Section du document:
******************************

Le duo français du feel-good movie, Eric Toledano & Olivier Nakache, est de retour avec Juste une illusion, comédie sociale à l'immersion temporelle impressionnante et à l'effet dopaminergique instantané.
Chaque production du duo de réalisateurs assure un moment réconfortant : cette nouvelle proposition n'échappe pas à la règle en portrayant avec une grande sincérité et un brin d'humour cette famille dysfonctionnelle, plongée au milieu des années 80, période de grandes révolutions sociétales. L'esthétique de l'époque est alors retranscrite avec un grand sens du détail : costumes, décors, et surtout musiques ! La bande originale proposée ne peut que mettre de bonne humeur, pensant alors à cette splendide scène où Camille Cottin danse avec euphorie sur le mythique I'm So Excited des Pointer Sisters. L'interprétation de l'actrice, mais également de son conjoint de fiction, Louis Garrel, participe à la constitution d'une comédie pleinement réussie, mêlant la tendresse de l'adolescence avec la maladresse familiale, en faisant dès lors une œuvre pleinement touchante et attachante.

******************************

Extraits de données:
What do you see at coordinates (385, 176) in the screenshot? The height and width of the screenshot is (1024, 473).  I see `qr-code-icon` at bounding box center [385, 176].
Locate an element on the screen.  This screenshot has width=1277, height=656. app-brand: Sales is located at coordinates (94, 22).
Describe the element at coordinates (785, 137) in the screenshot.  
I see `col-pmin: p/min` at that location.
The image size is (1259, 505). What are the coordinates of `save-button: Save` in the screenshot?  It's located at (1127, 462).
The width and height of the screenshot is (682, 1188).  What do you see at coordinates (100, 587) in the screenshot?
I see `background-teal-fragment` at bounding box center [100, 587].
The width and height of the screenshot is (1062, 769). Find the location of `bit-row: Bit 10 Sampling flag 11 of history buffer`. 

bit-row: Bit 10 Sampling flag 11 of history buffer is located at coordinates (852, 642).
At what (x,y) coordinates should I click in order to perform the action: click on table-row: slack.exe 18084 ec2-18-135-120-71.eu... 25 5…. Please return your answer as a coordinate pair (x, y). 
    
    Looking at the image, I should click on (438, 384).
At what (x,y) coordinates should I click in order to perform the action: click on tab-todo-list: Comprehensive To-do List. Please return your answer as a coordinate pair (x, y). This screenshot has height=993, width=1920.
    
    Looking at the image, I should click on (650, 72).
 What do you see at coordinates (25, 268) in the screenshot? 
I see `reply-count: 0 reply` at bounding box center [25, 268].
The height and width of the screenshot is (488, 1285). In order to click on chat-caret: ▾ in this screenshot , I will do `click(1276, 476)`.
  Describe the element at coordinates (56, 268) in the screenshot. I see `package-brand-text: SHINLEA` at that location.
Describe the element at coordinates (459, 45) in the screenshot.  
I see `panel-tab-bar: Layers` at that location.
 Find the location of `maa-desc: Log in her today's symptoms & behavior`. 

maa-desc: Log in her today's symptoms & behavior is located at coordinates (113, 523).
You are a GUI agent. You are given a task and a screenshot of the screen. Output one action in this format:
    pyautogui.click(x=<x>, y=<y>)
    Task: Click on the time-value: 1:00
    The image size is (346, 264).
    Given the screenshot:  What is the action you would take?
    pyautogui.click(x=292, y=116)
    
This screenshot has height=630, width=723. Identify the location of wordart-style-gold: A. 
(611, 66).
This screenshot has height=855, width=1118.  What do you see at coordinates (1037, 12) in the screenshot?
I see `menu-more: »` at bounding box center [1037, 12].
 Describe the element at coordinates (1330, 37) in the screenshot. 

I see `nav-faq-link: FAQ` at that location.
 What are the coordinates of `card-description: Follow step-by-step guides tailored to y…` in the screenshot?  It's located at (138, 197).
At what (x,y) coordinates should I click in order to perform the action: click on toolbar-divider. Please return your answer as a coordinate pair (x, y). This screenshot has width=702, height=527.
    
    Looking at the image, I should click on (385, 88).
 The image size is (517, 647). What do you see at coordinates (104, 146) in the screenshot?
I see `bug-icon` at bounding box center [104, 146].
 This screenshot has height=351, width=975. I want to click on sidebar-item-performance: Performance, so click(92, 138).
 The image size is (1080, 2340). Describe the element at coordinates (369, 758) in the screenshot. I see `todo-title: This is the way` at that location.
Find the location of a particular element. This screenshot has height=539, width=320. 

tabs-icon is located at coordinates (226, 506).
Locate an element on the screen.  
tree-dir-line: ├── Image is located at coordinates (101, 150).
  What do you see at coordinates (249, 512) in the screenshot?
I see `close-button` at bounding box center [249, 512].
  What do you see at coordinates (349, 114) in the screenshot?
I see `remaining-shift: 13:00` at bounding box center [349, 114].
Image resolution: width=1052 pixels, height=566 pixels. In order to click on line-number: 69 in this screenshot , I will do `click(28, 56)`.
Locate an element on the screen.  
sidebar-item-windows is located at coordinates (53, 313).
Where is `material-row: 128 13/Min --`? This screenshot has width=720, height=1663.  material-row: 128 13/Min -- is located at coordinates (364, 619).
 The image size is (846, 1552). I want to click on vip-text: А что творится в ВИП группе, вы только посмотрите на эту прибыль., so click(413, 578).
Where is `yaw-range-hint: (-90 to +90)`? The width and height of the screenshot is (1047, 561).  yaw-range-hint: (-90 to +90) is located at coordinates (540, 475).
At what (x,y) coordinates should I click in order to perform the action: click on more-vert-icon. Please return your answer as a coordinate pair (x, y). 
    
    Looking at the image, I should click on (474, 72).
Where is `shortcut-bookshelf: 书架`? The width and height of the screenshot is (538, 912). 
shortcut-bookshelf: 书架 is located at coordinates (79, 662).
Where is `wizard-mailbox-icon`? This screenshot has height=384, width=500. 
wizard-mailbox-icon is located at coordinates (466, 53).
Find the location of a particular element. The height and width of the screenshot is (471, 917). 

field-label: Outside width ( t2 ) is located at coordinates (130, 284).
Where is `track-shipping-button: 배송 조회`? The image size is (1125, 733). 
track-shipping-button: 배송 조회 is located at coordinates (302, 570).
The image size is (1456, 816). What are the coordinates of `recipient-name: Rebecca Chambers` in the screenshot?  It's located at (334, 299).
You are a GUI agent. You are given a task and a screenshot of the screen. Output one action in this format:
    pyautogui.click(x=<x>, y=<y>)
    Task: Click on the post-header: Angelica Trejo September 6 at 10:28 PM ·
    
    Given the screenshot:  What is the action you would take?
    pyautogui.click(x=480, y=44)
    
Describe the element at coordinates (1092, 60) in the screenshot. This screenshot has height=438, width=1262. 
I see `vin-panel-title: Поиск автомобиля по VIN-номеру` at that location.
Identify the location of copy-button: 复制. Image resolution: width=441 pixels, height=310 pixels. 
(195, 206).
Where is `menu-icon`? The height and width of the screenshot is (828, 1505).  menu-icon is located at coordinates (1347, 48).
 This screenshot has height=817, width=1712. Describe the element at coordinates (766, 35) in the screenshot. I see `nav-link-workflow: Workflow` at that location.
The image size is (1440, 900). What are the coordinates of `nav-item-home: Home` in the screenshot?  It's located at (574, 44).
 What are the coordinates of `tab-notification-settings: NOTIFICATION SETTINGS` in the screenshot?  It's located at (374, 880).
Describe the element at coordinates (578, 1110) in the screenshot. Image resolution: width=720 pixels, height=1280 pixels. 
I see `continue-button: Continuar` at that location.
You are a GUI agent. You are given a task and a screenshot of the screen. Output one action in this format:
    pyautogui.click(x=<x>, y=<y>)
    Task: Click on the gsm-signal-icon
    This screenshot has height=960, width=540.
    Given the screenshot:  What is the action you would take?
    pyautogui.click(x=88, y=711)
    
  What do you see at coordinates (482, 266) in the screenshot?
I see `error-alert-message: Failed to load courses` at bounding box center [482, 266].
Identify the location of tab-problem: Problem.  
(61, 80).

******************************

À faire:
(a) Relevez les éléments par lesquels, selon la critique de Juste une illusion, l'esthétique de l'époque est retranscrite.
(b) Rédigez la suite de la critique de Juste une illusion après sa dernière phrase.
Les données n'ont aucun rapport avec la critique de Juste une illusion.

Réponses:
(a) Costumes, décors, musiques

(b)
Maintenant, plus qu'une esthétique, les années 80 servent de théâtre de mutations sociétales importantes : l'œuvre s'ouvre sur une remarque profondément misogyne par le mari et se clôture par cette même épouse obtenant un travail, les droits de la femme semblent alors au cœur de l'œuvre. Mais ensuite, c'est vers SOS racisme et le mouvement "Touche pas à mon pote" que les projecteurs se tournent ; avant de bifurquer sur une blague (complètement barge d'ailleurs et merci pour ça) sur la place de l'homosexualité dans le débat public au milieu des années SIDA. Alors, bien que l'idée et l'intention soient excellentes, j'y trouve là un effet de catalogue complètement performatif, souvent lourd, empêchant une grande réflexion autour de "l'illusion" de cette période prolifique en progrès sociaux. L'illusion correspond elle à l'espoir de ces changements qui n'ont malheureusement pas pleinement abouti à l'heure actuelle ? Ou bien en celle d'une création d'emplois ne permettant pas à tous d'en bénéficier ? Ou encore au paradis et la croyance en ce dernier, multiplement mentionné ? La quantité thématique est absolument ahurissante, complétée par des références culturelles de l'époque plus ou moins pertinentes, mais qui empêchent de se concentrer sur une substance à tirer de toutes ces situations. Je ne retiendrai alors qu'une évidence : "les années 80 ont permis d'avancer sur tous les plans", et je trouve cela assez maigre en terme réflexif...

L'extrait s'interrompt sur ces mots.